Südeuropas Krisenländer haben ihre öffentlichen Gesundheitsausgaben deutlich gekürzt. Vor allem in Griechenland leidet die Bevölkerung darunter.
Zufrieden sind Italiener, Portugiesen und Griechen mit der Krankenversorgung in ihren Ländern nie gewesen: Klagen über eine Unterfinanzierung der überwiegend staatlich finanzierten Gesundheitssysteme, über lange Wartelisten, mangelnde Qualität und sogar Korruption ziehen sich seit langem durch einschlägige Umfragen. Nur in Spanien sah es etwas besser aus: Zwar lagen auch dort die öffentlichen Gesundheitsausgaben spürbar unter dem EU-Durchschnitt. Doch die Patientenzufriedenheit war höher, und in den 2000er-Jahren gab die öffentliche Hand mehr Geld – ohne dass die Mittel, wie in Griechenland, überwiegend in rasant ansteigende Arzneimittelausgaben geflossen wären.
Der Reformbedarf in Südeuropas Gesundheitssystemen war also schon vor Ausbruch der Krise im Euroraum unübersehbar, konstatieren Maria Petmesidou, Ana M. Guillén und Emmanuele Pavolini. Was seitdem in den vier Ländern verändert wurde, weise aber oft in die falsche Richtung: „Es sieht so aus, als würden durch die umfangreichen Ausgabenkürzungen und eine ganze Reihe politischer Maßnahmen die Kosten der medizinischen Versorgung von den Schultern des Staates auf die der Bürger abgewälzt“, schreiben die Soziologen aus Griechenland, Spanien und Italien.

### Aufgabe 1
In welchem Land war die Patientenzufriedenheit laut Textauszug höher als in den anderen Ländern?
### Aufgabe 2
Gib den Abschnitt des Textauszugs wortgetreu wieder, der mit „Südeuropas Krisenländer haben“ beginnt und mit „Arzneimittelausgaben geflossen wären.“ endet.
### Aufgabe 3
Nenne alle Klagen über die Gesundheitssysteme, die der Textauszug aus den Umfragen aufführt.
Stütze dich dabei allein auf den Textauszug.

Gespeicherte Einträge
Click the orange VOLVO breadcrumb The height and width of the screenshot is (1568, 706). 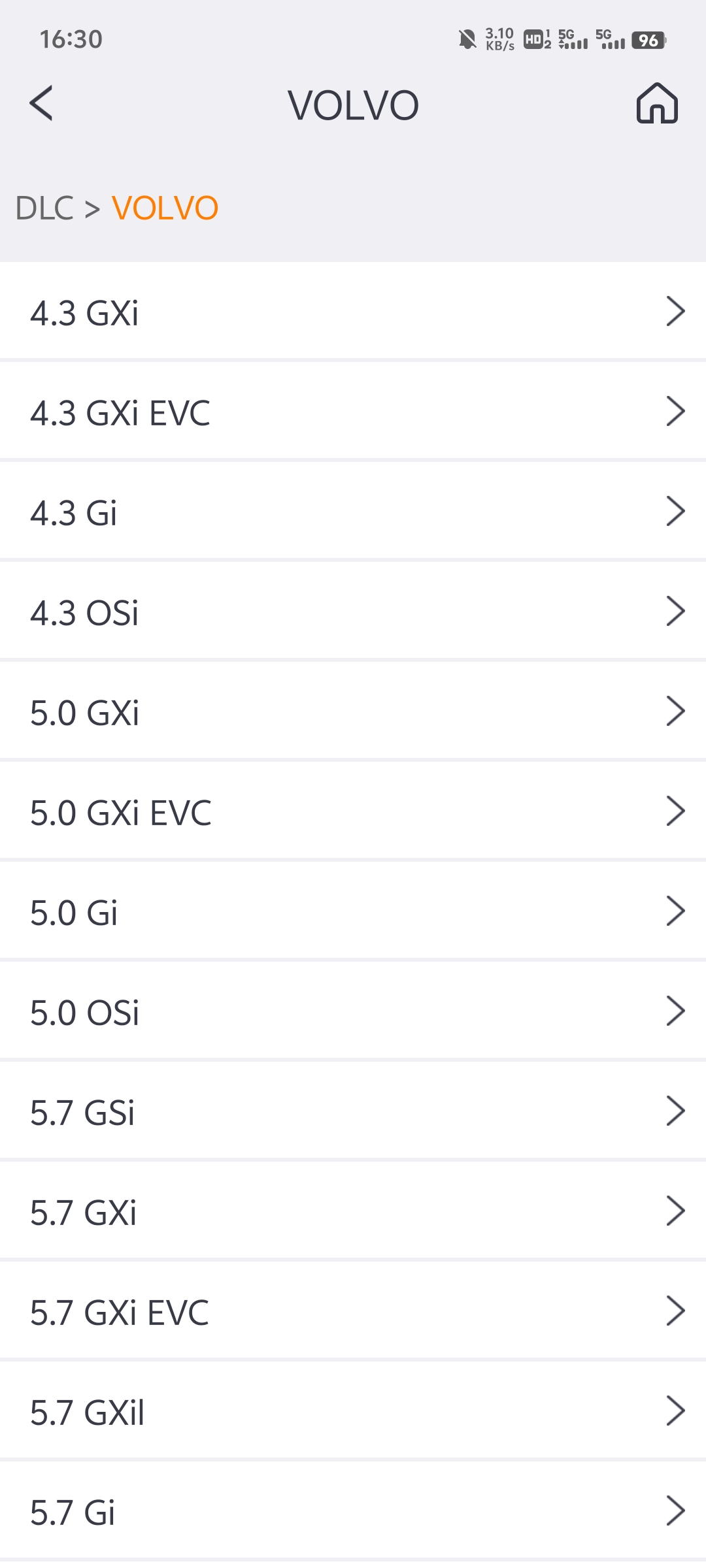pos(165,208)
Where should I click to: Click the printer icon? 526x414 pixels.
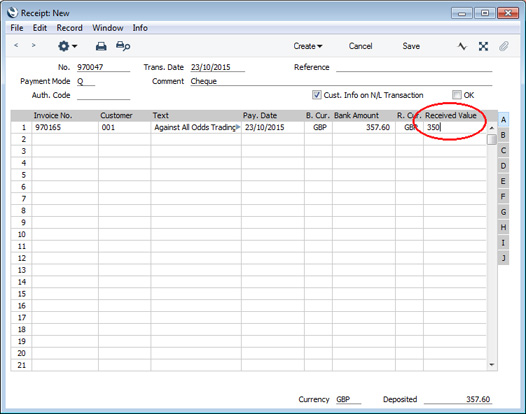(x=101, y=46)
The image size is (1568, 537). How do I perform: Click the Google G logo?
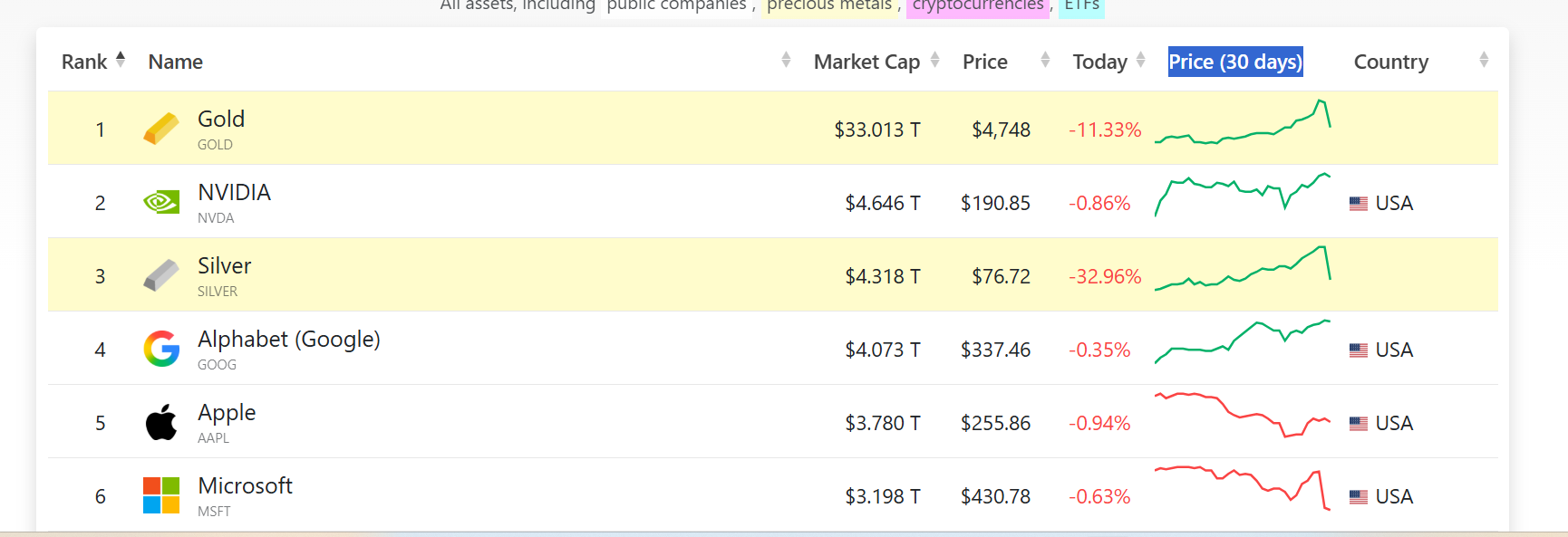coord(161,349)
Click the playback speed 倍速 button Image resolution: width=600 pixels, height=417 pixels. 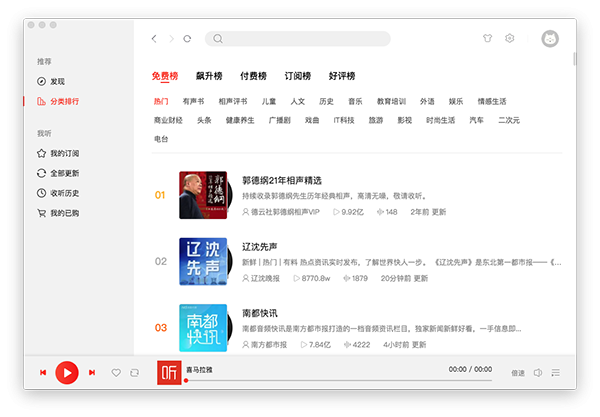(517, 373)
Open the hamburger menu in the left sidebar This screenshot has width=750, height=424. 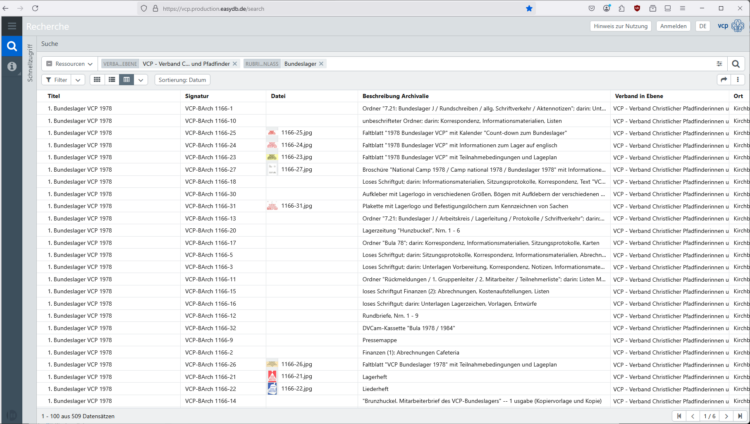[11, 26]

### Antwort 1
In Spanien.

### Antwort 2
Südeuropas Krisenländer haben ihre öffentlichen Gesundheitsausgaben deutlich gekürzt. Vor allem in Griechenland leidet die Bevölkerung darunter.
Zufrieden sind Italiener, Portugiesen und Griechen mit der Krankenversorgung in ihren Ländern nie gewesen: Klagen über eine Unterfinanzierung der überwiegend staatlich finanzierten Gesundheitssysteme, über lange Wartelisten, mangelnde Qualität und sogar Korruption ziehen sich seit langem durch einschlägige Umfragen. Nur in Spanien sah es etwas besser aus: Zwar lagen auch dort die öffentlichen Gesundheitsausgaben spürbar unter dem EU-Durchschnitt. Doch die Patientenzufriedenheit war höher, und in den 2000er-Jahren gab die öffentliche Hand mehr Geld – ohne dass die Mittel, wie in Griechenland, überwiegend in rasant ansteigende Arzneimittelausgaben geflossen wären.

### Antwort 3
Unterfinanzierung der überwiegend staatlich finanzierten Gesundheitssysteme, lange Wartelisten, mangelnde Qualität, Korruption